Proposed quarry 'like a gun to our heads' - villagers
- Published
People living in a village on the edge of the Broads have described proposals for a new quarry as "like having a gun to our heads".
Breedon Trading Limited, external wants to dig a 55-acre gravel pit in the Norfolk village of Haddiscoe, near Lowestoft.
Villagers said they were concerned about the potential impact of noise, dust and an increase in HGV traffic.
Norfolk County Council said the quarry "would serve the sand and gravel requirements of the county" and that it was finalising its "assessment of the application, external".
If approved, the gravel pit - roughly the size of 26 football pitches - would be the fourth quarry to be dug in Haddiscoe since the 1960s.
Marcus Aldren, treasurer of the Stopit2 campaign group, external, set up to fight the proposals, said villagers had already spent £40,000 trying to prevent the development.

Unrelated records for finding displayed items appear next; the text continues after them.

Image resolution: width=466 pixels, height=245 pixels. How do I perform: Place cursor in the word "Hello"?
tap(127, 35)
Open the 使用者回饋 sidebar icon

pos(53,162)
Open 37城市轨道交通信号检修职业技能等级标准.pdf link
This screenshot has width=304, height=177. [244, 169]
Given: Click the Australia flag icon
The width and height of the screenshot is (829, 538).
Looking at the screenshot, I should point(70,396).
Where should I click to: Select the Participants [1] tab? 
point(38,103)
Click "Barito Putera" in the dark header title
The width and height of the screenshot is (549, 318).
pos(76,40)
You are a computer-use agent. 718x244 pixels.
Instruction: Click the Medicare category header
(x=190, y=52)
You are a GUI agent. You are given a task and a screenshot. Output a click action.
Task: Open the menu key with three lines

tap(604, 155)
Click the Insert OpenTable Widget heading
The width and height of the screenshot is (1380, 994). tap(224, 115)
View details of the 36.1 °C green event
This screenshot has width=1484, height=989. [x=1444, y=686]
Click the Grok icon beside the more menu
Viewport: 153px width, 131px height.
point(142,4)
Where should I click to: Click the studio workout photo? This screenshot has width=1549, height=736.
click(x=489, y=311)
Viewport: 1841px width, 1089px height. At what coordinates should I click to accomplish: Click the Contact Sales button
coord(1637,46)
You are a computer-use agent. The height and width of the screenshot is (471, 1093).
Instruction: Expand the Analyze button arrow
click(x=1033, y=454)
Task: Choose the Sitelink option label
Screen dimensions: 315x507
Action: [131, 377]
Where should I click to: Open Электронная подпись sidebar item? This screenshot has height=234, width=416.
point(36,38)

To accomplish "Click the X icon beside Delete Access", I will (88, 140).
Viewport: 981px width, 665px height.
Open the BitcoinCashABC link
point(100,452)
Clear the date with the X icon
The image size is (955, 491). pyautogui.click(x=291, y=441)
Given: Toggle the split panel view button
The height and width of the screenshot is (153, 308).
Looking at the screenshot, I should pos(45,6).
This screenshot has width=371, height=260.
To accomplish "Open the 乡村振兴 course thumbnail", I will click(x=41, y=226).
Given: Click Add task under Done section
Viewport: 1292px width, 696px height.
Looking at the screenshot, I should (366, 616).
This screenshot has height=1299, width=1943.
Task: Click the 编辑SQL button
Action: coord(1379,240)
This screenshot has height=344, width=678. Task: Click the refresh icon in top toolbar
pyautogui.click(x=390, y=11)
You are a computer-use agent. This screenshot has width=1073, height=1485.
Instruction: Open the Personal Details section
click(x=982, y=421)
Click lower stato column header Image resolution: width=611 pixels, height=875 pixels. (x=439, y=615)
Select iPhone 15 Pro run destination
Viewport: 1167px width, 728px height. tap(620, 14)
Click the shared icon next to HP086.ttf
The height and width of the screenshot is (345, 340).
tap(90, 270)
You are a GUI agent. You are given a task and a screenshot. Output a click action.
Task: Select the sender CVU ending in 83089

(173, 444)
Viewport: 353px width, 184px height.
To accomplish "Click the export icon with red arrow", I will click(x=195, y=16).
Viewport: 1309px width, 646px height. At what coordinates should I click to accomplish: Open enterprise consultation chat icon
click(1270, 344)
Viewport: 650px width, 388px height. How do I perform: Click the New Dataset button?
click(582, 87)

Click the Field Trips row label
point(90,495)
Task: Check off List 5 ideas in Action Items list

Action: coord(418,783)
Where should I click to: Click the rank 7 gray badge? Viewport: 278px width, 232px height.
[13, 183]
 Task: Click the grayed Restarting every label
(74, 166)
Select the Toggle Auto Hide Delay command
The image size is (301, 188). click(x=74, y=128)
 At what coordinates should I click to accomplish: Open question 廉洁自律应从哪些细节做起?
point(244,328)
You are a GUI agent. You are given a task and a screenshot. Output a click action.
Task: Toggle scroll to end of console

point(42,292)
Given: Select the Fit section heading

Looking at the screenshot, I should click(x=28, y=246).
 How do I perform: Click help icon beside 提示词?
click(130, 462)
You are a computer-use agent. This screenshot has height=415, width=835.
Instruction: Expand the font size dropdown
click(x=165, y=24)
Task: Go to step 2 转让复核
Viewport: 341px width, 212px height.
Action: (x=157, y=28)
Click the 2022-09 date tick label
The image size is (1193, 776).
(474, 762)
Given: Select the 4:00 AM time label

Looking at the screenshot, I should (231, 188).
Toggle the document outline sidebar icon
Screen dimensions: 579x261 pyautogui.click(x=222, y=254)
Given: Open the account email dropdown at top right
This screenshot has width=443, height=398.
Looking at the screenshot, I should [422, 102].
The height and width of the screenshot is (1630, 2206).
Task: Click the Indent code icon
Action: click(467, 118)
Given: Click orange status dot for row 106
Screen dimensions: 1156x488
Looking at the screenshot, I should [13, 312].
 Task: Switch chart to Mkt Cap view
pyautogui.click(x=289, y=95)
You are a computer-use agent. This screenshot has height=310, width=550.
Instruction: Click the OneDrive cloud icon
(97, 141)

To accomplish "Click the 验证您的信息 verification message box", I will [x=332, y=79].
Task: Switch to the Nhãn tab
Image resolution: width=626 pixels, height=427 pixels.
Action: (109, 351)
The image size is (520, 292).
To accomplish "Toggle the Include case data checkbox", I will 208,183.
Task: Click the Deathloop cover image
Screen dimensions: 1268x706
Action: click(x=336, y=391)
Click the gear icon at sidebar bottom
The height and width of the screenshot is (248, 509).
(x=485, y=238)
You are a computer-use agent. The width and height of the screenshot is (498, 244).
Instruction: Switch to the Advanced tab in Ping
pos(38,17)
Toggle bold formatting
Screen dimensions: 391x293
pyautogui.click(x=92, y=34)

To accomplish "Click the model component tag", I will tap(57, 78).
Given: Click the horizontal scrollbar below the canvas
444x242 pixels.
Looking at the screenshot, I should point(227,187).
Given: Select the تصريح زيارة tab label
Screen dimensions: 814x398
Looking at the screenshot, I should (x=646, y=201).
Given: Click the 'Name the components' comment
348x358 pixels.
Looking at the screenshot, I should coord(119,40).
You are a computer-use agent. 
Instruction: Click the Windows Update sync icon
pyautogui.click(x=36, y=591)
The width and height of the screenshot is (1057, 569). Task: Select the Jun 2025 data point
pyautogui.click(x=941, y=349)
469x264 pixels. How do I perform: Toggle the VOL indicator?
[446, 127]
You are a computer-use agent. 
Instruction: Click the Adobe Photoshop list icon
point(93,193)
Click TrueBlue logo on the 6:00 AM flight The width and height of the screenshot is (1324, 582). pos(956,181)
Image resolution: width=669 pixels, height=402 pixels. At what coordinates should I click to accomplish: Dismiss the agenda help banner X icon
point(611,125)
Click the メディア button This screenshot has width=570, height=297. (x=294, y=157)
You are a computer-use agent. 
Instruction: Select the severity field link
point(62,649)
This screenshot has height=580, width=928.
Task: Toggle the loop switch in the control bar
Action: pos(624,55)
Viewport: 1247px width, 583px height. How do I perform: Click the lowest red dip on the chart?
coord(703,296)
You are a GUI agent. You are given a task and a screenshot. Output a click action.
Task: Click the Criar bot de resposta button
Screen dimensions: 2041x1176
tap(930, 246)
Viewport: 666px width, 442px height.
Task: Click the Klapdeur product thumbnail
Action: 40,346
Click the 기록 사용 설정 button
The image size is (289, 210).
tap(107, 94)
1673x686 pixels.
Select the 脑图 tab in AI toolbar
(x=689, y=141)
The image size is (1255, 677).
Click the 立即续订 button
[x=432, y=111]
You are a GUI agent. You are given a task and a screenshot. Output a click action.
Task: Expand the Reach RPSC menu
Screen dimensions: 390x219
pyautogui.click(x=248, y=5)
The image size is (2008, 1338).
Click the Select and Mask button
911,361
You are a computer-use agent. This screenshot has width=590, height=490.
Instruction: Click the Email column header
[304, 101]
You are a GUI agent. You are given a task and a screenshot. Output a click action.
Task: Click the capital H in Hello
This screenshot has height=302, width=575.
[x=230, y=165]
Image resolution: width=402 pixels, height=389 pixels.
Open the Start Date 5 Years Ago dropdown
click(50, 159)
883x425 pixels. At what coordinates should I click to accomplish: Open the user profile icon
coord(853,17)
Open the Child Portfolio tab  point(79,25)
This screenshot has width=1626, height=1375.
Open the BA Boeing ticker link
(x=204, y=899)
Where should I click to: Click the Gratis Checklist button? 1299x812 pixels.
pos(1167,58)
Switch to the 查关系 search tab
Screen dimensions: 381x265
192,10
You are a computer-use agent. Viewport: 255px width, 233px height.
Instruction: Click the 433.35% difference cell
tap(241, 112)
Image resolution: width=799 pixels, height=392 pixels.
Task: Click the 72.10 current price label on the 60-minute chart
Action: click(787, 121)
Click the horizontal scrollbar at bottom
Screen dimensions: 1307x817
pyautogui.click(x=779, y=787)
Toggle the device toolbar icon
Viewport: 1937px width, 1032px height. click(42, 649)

"If we get a hot summer like we had two years ago, dangerous silica dust that you get from gravel quarries will be blanketing the village, and villagers will be breathing it in," he said.
"The village successfully fought a similar proposal for this site in 2014 and it just feels like a cloud hanging over us."
The application submitted in 2014 included a cement processing plant which does not feature in the latest plans.
Instead, the gravel would be taken to nearby Norton Subcourse quarry to be processed.
Haddiscoe is thought to have rich gravel deposits left behind by a former glacier.
Daryl Packer, a former mine engineer, lives in a bungalow 4m (13ft) from the proposed site boundary.
He said: "I'm seriously worried as this is my dream home and now I want to move.
"It's going to have a massive impact on the value of the house… An estate agent has already said that the entire village has been reduced by 15 to 20%."
The Stopit2 campaign claims to have found flaws in Breedon Trading's planning application.
It said the company had vastly overestimated the amount of gravel it could extract, as a 100m (about 330ft) exclusion zone to protect nearby homes from dust and noise had been omitted from detailed drawings.
It also claimed surveys had "completely ignored" the risk posed by fine particulate dust.
Breedon Trading, which hopes to extract 650,000 tonnes of gravel over seven years, declined to comment.
A bill requiring new quarries to be dug at least 1km (just over half a mile) from settlements , external was brought before Parliament by Labour MP for Warwick and Leamington Matt Western in 2021.
The bill is awaiting its second reading.
A spokesperson for the Department for Levelling Up, Housing and Communities said: "We rely on a steady and adequate supply of minerals to provide building materials for infrastructure, housing and construction, fuel for heating our homes and transportation.
"The extraction of minerals contributes to securing sustainable growth across the country."
A spokesperson for Norfolk County Council, which has a minimum quarry provision, said: "This application will need to be considered by our regulatory planning committee, which is next due to meet on 23 April and 24 May.
"We are currently finalising our assessment of the application to bring to a forthcoming committee but this will not be confirmed until one week prior to the meeting when the papers are published on our website."